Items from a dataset
------
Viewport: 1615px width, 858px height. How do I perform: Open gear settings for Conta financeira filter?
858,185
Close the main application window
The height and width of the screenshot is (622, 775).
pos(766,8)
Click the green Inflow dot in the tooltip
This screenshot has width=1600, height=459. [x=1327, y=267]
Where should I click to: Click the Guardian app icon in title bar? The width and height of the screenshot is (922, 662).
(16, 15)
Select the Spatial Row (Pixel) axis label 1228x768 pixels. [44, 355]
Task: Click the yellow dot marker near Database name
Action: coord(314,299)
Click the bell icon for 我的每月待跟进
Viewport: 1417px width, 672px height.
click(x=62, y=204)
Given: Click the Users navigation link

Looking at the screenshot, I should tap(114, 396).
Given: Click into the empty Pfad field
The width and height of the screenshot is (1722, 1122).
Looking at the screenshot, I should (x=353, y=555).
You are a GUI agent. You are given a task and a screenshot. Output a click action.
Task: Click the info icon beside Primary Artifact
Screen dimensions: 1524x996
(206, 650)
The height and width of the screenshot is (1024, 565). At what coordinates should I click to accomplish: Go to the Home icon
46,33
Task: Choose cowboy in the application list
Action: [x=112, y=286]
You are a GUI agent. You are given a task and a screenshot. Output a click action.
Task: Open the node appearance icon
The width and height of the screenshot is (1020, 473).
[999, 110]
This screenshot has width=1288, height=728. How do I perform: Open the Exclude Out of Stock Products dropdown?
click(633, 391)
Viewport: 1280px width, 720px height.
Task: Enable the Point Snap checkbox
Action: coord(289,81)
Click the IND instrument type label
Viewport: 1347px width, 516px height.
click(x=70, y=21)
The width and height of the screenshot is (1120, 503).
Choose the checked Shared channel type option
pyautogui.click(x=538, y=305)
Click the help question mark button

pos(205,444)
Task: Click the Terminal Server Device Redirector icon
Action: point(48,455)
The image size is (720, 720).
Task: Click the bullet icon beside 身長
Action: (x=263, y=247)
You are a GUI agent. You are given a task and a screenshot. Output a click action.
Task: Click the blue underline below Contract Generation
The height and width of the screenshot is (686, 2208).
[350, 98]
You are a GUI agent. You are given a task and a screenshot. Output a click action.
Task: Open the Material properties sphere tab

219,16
------
WORK TO BE COMPLETED:
Set down the records above once more, exactly as they stand.

WRITTEN SOLUTION:
Viewport: 1615px width, 858px height. How do I perform: Open gear settings for Conta financeira filter?
858,185
Close the main application window
The height and width of the screenshot is (622, 775).
pos(766,8)
Click the green Inflow dot in the tooltip
This screenshot has width=1600, height=459. [x=1327, y=267]
Where should I click to: Click the Guardian app icon in title bar? The width and height of the screenshot is (922, 662).
(16, 15)
Select the Spatial Row (Pixel) axis label 1228x768 pixels. [44, 355]
Task: Click the yellow dot marker near Database name
Action: coord(314,299)
Click the bell icon for 我的每月待跟进
Viewport: 1417px width, 672px height.
click(x=62, y=204)
Given: Click the Users navigation link

Looking at the screenshot, I should tap(114, 396).
Given: Click into the empty Pfad field
The width and height of the screenshot is (1722, 1122).
Looking at the screenshot, I should (x=353, y=555).
You are a GUI agent. You are given a task and a screenshot. Output a click action.
Task: Click the info icon beside Primary Artifact
Screen dimensions: 1524x996
(206, 650)
The height and width of the screenshot is (1024, 565). At what coordinates should I click to accomplish: Go to the Home icon
46,33
Task: Choose cowboy in the application list
Action: [x=112, y=286]
You are a GUI agent. You are given a task and a screenshot. Output a click action.
Task: Open the node appearance icon
The width and height of the screenshot is (1020, 473).
[999, 110]
This screenshot has width=1288, height=728. How do I perform: Open the Exclude Out of Stock Products dropdown?
click(633, 391)
Viewport: 1280px width, 720px height.
Task: Enable the Point Snap checkbox
Action: coord(289,81)
Click the IND instrument type label
Viewport: 1347px width, 516px height.
click(x=70, y=21)
The width and height of the screenshot is (1120, 503).
Choose the checked Shared channel type option
pyautogui.click(x=538, y=305)
Click the help question mark button

pos(205,444)
Task: Click the Terminal Server Device Redirector icon
Action: point(48,455)
The image size is (720, 720).
Task: Click the bullet icon beside 身長
Action: (x=263, y=247)
You are a GUI agent. You are given a task and a screenshot. Output a click action.
Task: Click the blue underline below Contract Generation
The height and width of the screenshot is (686, 2208).
[350, 98]
You are a GUI agent. You are given a task and a screenshot. Output a click action.
Task: Open the Material properties sphere tab

219,16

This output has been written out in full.